Having the mnemonic name available makes it so much handier to inspect the state of registers and make sure they are configured the way you expect them to. Do note that, unlike the SEGGER version, you do need one extra command for the Black Magic Probe to allow you to access non-RAM memory.

And with a bit more scripting from there, you can also have it report a “diff” in state between initializations, for instance when you want to compare how the original firmware of a certain devkit behaves compared with the one you’re building yourself…

Putting It All Together

All of this is a bit of a mouthful — how do you make sure it all fits together? There’s a lot of moving parts, there’s variable device names, and there’s a lot of steps to be taken. The good thing is that you can actually write this in a GDB script file, and have it execute all the default commands for you.

And as documented in the FAQ, you can use Linux’s persistent, predictable device names to avoid fiddling with the correct device name. Which is how I ended up with the following script:

target extended-remote /dev/serial/by-id/usb-Black_Magic_Debug_Black_Magic_Probe_v1.8.2_XXXXX-if00
monitor swdp_scan
attach 1
source PyCortexMDebug/scripts/gdb.py
svd_load ATSAMD20E16.svd
file zephyrproject-rtos/zephyr/build/zephyr/zephyr.elf

And I have an alias zephyr-gdb (well actually ev11l78a-gdb) that runs the correct Zephyr SDK GDB binary running the script with -x ev11l78a-bmp.

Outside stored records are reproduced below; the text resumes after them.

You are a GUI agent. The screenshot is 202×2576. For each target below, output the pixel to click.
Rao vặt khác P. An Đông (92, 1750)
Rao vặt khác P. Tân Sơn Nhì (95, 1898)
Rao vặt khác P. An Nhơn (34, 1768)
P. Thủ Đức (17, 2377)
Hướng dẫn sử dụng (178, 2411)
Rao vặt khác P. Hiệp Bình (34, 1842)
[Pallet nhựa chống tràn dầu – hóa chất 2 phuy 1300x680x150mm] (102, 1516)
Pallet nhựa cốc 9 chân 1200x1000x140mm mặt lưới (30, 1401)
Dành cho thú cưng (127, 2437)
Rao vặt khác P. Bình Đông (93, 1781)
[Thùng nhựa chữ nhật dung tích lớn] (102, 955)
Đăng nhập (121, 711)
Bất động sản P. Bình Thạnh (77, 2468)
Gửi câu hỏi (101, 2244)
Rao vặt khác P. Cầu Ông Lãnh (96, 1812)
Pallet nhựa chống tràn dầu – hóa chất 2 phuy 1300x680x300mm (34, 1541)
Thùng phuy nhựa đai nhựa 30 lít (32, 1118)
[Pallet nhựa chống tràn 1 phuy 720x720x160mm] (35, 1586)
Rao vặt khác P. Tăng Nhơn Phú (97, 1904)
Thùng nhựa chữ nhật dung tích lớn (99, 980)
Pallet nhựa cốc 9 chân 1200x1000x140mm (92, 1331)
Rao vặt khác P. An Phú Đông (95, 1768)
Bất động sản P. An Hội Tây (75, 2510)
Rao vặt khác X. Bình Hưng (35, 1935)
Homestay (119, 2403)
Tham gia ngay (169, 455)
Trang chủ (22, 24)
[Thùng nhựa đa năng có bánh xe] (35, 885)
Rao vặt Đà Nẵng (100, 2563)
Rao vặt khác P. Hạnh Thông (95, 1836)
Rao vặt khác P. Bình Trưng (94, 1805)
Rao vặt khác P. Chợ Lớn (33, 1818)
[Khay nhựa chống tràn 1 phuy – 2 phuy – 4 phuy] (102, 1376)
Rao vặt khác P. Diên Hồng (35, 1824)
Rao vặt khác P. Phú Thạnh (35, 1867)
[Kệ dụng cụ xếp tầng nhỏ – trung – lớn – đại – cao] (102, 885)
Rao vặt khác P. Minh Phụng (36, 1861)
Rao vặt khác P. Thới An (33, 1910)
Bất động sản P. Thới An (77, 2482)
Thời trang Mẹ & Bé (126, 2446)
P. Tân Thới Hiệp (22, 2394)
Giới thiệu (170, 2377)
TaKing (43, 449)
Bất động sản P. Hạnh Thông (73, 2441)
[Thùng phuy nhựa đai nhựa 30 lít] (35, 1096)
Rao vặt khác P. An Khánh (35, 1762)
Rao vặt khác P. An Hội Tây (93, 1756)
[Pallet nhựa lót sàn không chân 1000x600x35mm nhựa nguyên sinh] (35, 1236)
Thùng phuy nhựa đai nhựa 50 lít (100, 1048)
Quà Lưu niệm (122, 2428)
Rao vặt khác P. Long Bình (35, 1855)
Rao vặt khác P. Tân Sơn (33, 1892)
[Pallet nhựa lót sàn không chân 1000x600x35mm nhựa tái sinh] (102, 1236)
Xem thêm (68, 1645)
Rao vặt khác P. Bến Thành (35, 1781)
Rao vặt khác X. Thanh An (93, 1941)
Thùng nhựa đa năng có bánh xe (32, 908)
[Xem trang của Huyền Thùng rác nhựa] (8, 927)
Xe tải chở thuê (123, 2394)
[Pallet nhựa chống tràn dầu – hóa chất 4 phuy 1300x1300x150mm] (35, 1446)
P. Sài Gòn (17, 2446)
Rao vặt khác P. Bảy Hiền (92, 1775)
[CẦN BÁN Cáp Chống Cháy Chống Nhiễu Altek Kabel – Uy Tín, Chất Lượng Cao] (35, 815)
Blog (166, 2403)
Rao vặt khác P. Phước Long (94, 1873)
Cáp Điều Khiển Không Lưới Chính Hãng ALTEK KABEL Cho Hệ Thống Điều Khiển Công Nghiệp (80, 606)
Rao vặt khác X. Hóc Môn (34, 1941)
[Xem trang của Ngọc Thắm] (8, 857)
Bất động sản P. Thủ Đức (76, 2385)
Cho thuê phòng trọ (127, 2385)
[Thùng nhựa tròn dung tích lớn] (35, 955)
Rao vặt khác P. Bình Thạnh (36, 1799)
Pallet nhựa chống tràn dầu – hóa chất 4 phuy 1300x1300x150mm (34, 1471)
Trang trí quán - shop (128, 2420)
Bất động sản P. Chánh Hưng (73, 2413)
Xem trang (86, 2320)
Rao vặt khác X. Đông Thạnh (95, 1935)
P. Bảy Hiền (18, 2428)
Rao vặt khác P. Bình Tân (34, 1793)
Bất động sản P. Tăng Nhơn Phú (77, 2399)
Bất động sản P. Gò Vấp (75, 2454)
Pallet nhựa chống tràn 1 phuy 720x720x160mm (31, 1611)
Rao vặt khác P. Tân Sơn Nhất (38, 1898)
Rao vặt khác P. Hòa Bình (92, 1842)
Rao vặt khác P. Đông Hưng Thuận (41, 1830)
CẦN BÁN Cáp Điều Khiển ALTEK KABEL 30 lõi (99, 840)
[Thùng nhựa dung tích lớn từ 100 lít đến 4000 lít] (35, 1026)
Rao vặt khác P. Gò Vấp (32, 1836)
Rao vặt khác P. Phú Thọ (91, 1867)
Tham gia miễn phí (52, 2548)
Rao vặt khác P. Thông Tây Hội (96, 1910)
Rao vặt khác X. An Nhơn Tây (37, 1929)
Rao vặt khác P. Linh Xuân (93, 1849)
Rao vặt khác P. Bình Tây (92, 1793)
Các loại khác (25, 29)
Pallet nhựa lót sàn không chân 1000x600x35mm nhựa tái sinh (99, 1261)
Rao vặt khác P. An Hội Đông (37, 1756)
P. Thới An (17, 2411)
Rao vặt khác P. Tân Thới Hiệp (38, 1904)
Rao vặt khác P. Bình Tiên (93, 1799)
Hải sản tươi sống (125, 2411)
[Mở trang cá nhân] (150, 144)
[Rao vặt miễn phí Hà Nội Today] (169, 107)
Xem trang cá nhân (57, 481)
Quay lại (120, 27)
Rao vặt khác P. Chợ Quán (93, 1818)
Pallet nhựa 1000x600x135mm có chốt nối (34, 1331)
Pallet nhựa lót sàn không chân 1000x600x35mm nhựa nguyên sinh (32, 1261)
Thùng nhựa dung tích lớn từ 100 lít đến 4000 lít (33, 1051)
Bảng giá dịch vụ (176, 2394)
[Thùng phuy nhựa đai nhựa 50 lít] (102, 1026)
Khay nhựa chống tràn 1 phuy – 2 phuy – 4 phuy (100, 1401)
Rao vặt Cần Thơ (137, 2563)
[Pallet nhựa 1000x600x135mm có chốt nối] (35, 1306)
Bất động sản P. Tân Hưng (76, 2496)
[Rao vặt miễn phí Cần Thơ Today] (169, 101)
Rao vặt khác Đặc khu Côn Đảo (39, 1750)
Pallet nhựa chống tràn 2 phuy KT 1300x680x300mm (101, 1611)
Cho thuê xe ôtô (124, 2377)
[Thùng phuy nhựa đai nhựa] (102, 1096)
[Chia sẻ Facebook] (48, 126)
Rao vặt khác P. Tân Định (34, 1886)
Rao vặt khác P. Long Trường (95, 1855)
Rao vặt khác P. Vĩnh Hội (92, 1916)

Both Probe and J-Link allow to flash the firmware onto the device by using the load command after selecting the file, which is a great way to just have everything in one place. And since you can technically run the west build system from the GDB shell, there’s no reason to have much else than two tmux windows with GDB and the serial output for me to access the MCU (well, and the VSCode editor.)

I think things feel a lot easier nowadays than what I used to work with in my home office back in Italy, particularly given how open source software and hardware are making it a lot more affordable for hobbyists to have access to features that used to be almost exclusively available to high end professionals. I hope that, small as they are, my contributions will also enable others to build something that they couldn’t build as easily before.